Lions indomptables. Hommage: Hugo Broos dans la famille d’Albert Ebossé

Pour sa première tournée à l’intérieur du Cameroun, le nouvel entraineur de l’équipe nationale de football, a fait dimanche dernier une escale au domicile des parents de l’attaquant camerounais assassiné il y a deux ans en Algérie, alors qu’il était son coach.

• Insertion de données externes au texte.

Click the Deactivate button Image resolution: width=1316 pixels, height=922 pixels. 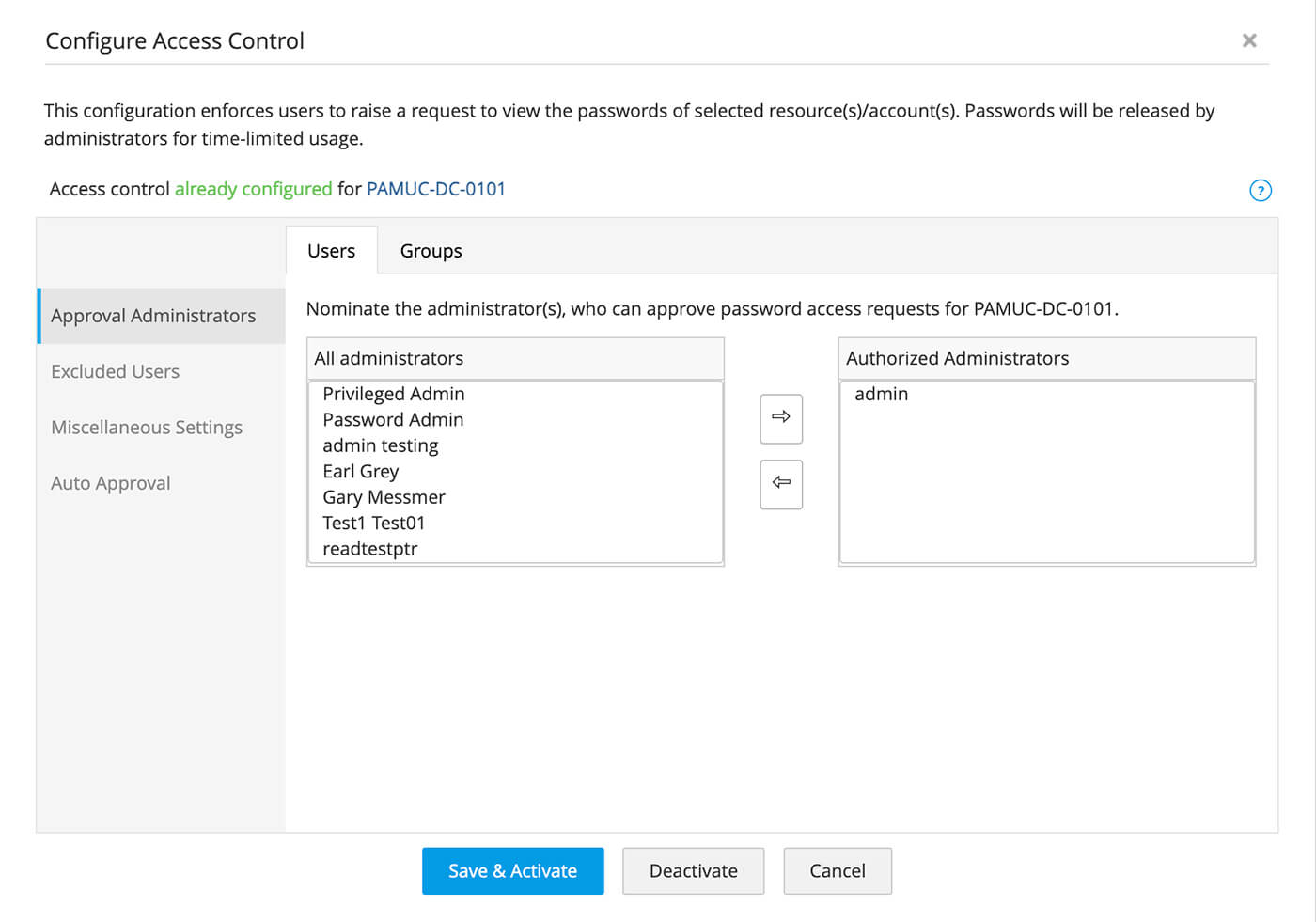click(x=693, y=871)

Lions indomptables. Hommage: Hugo Broos dans la famille d’Albert Ebossé

Comme tous les autres membres de la famille d’André Bodjongo, la mère de feu Albert Ebossé Bodjongo, a revêtu l’uniforme bariolé des obsèques de son fils, pour accueillir Hugo Broos. Mais, durant tout le séjour d’environ une heure du nouvel entraineur des Lions, elle était la seule qui pleurait à en faire pitié. La visite d’Hugo Broos est venue remuer le couteau dans une plaie qui a du mal à se cicatriser depuis deux ans. Andréa Bodjongo, l’enfant unique laissé par le défunt, a passé son temps à jouer dans les bras de Sven Vandenbroeck l’adjoint d’Hugo Broos chez les Lions indomptables. Le père de l’ex buteur de la Jeunesse sportive de Kabylie de regretté mémoire,  a quant lui,  alterné bonne humeur et tristesse.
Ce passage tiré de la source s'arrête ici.